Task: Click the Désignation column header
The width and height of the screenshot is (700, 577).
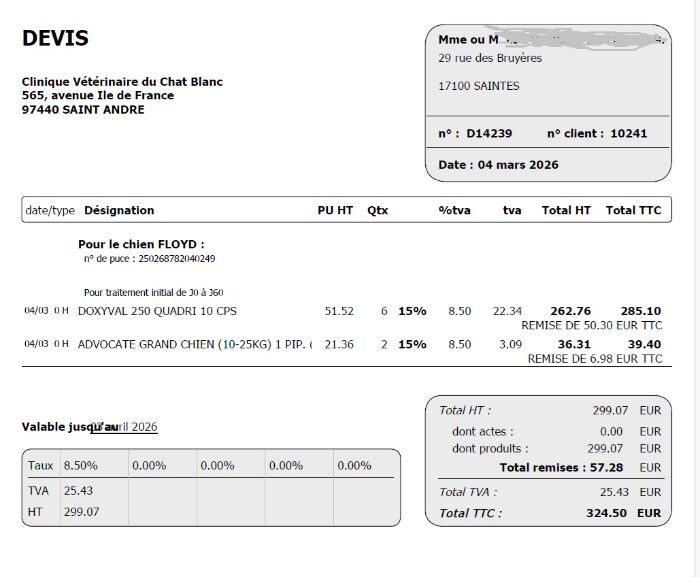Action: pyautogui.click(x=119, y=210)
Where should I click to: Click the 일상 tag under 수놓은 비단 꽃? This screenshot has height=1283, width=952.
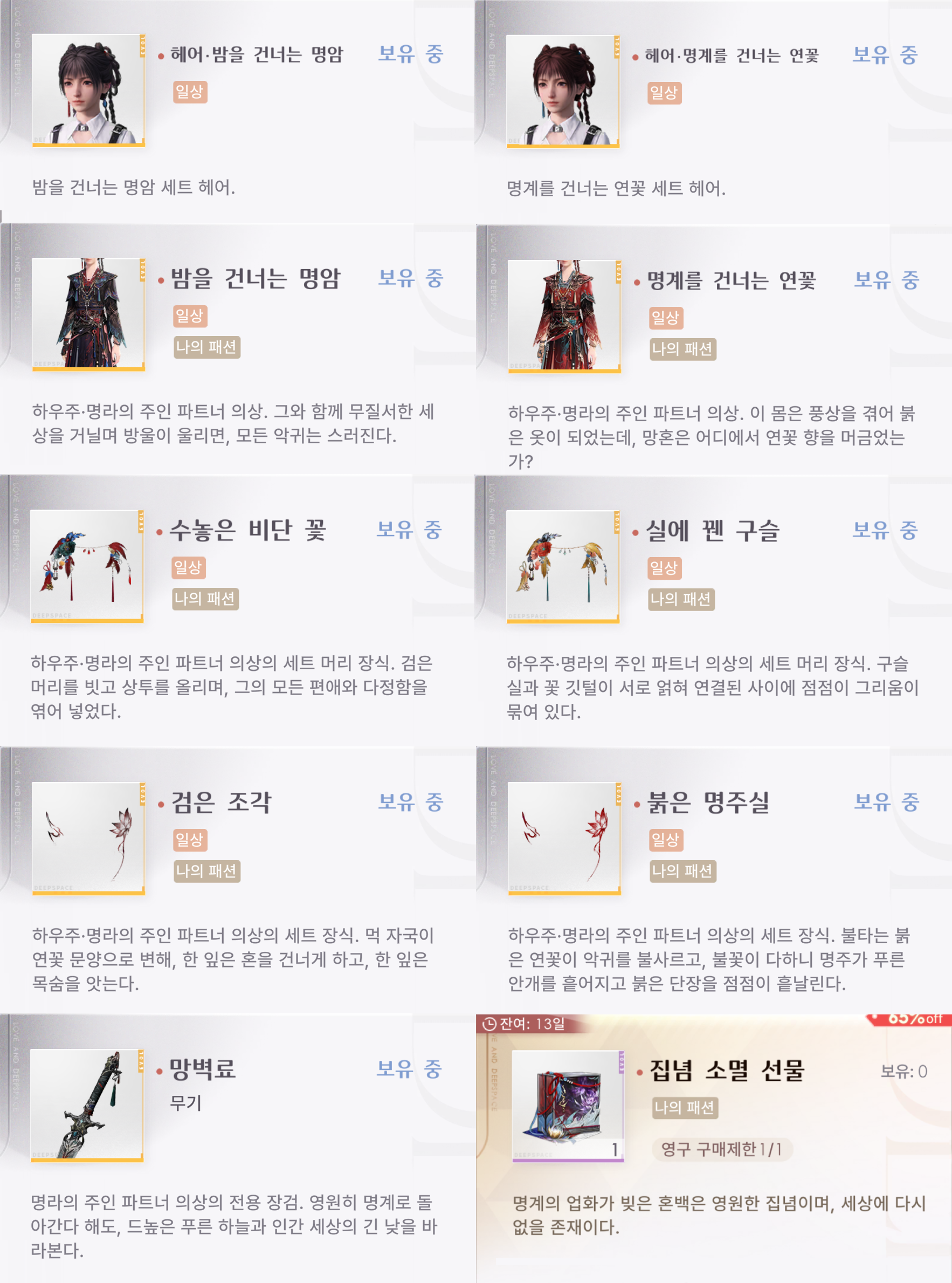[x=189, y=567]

──────

→ What is expected:
Your answer is all of the records restated word for word, pictures excluded.

→ Answer:
Task: Click the Désignation column header
The width and height of the screenshot is (700, 577).
Action: pyautogui.click(x=119, y=210)
Where should I click to: Click the 일상 tag under 수놓은 비단 꽃? This screenshot has height=1283, width=952.
[x=189, y=567]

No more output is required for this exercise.